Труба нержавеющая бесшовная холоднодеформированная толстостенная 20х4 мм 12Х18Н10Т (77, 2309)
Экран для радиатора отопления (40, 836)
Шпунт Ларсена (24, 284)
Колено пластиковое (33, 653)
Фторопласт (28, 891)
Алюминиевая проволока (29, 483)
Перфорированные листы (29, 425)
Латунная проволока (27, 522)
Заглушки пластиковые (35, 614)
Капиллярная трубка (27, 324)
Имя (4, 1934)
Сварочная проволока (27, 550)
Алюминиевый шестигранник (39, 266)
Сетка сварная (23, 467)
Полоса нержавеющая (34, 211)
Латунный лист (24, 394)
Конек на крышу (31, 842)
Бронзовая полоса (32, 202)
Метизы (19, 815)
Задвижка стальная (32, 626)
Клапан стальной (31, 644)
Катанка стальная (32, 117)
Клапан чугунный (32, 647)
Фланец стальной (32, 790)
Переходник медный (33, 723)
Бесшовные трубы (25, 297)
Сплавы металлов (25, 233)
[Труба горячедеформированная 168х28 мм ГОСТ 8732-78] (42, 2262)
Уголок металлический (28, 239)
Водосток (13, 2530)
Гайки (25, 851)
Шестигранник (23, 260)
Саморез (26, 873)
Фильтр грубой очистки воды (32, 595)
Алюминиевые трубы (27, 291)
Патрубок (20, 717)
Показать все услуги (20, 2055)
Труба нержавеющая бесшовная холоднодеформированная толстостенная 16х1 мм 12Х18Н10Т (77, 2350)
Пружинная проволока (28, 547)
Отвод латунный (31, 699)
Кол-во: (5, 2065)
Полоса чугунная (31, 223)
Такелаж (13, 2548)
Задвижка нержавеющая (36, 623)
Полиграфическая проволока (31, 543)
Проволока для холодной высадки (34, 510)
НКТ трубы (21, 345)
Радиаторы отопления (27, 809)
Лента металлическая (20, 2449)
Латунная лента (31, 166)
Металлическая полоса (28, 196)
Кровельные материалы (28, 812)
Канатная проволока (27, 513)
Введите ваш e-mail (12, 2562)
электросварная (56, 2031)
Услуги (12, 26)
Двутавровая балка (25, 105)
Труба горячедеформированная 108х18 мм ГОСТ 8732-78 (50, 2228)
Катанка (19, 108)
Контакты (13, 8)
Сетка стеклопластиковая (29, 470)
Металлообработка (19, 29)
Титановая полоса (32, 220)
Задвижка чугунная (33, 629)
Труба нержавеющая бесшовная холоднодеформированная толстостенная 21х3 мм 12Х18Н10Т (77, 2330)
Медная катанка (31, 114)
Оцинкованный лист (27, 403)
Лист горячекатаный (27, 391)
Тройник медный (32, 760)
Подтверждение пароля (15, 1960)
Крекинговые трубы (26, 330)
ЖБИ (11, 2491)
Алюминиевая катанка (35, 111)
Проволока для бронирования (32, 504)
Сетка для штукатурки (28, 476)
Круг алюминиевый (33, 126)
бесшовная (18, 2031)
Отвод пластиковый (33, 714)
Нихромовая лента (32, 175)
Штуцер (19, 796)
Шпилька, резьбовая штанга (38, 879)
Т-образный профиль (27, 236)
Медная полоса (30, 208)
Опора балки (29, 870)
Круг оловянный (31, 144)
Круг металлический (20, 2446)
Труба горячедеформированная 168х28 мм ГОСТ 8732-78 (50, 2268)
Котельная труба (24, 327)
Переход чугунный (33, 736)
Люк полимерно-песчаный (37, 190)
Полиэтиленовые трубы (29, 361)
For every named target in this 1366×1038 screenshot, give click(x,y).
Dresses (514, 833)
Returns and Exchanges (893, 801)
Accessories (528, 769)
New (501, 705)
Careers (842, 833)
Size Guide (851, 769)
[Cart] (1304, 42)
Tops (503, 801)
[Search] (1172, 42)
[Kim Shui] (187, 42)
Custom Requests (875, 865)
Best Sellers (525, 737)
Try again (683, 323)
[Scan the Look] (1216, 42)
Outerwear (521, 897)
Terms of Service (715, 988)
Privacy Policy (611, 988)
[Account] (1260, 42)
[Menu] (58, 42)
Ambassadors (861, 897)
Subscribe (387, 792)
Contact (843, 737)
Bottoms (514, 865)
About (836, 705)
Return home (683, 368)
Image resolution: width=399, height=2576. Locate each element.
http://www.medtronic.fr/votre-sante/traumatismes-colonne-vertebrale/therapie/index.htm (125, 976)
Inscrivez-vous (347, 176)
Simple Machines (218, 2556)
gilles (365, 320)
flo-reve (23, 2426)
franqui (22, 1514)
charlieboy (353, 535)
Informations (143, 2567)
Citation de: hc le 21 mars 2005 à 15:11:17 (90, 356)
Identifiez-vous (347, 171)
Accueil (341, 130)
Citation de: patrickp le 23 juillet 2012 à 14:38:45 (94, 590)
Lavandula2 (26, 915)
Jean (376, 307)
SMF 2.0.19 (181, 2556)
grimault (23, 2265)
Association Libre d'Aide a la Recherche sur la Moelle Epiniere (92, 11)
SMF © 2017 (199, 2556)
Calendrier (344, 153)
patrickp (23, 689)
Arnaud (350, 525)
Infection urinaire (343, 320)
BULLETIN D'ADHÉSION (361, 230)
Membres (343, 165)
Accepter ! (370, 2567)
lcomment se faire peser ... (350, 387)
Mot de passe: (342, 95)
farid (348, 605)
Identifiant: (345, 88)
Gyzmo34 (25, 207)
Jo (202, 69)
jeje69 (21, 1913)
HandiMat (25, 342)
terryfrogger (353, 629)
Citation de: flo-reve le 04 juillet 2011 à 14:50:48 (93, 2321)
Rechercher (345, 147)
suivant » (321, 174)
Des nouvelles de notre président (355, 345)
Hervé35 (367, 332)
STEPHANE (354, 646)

----

*DIRECTIONS:* Your task is to return, exactly and on their own, the lines from the one containing "farid (348, 605)" through the last line of the listing.

*ANSWER BELOW:*
farid (348, 605)
Identifiant: (345, 88)
Gyzmo34 (25, 207)
Jo (202, 69)
jeje69 (21, 1913)
HandiMat (25, 342)
terryfrogger (353, 629)
Citation de: flo-reve le 04 juillet 2011 à 14:50:48 (93, 2321)
Rechercher (345, 147)
suivant » (321, 174)
Des nouvelles de notre président (355, 345)
Hervé35 (367, 332)
STEPHANE (354, 646)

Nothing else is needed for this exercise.